L’HÉRITAGE URBAIN DE CEAUSESCU : FARDEAU OU SAUT EN AVANT ? Le Centre civique de Bucarest
de Ioana IOSA
En 1989, le communisme s’effondre en Roumanie, ainsi que dans toute l’Europe de l’Est. Les Roumains héritent du deuxième bâtiment de la planète en surface, ainsi que d’une des plus grandes avenues au monde. Il s’agit respectivement de la Maison du peuple et du boulevard de la Victoire du socialisme, réunis en un ensemble appelé le Centre civique de Bucarest. Celui-ci semble, de nos jours, faire figure de favori dans la plupart des présentations de la Roumanie et certains analystes en font un symbole et un motif de fierté pour les Roumains. Ioana Iosa situe le Centre civique dans le contexte de sa création (politique, idéologique et urbain) et suit ses modifications de sa naissance jusqu’à aujourd’hui : planification, réalisation, stratégies de développement officielles et modifications mineures spontanées.

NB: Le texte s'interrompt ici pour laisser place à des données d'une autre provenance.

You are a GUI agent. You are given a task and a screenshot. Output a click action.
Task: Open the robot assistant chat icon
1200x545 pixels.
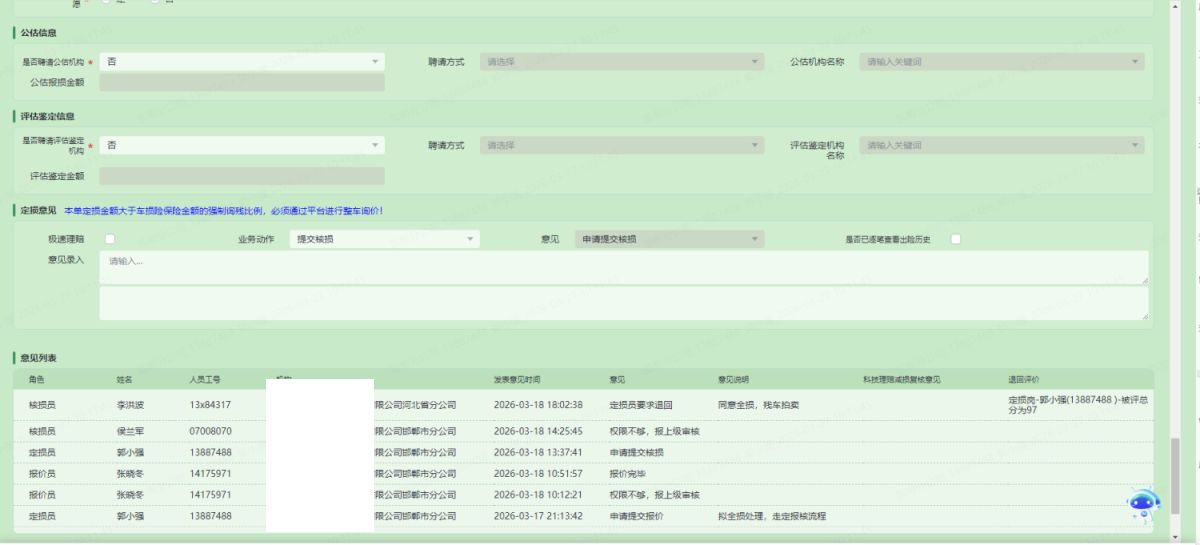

L’objectif ? Comprendre quelles sont les formes d’appropriation et de réinvestissement, par la société roumaine actuelle, de l’espace hérité du régime déchu en 1989. Il s’agit en fait d’une analyse des métamorphoses de l’architecture et du sens de cet ensemble architectural et urbain, sur fond de bouleversements politiques et de passage au libéralisme, sous la forme d’une réflexion sur ce qu’est « la monumentalité » dans le contexte roumain.
Ioana Iosa est architecte-urbaniste, doctorante à l’Institut d’Urbanisme de Paris, Université Paris XII-Val de Marne.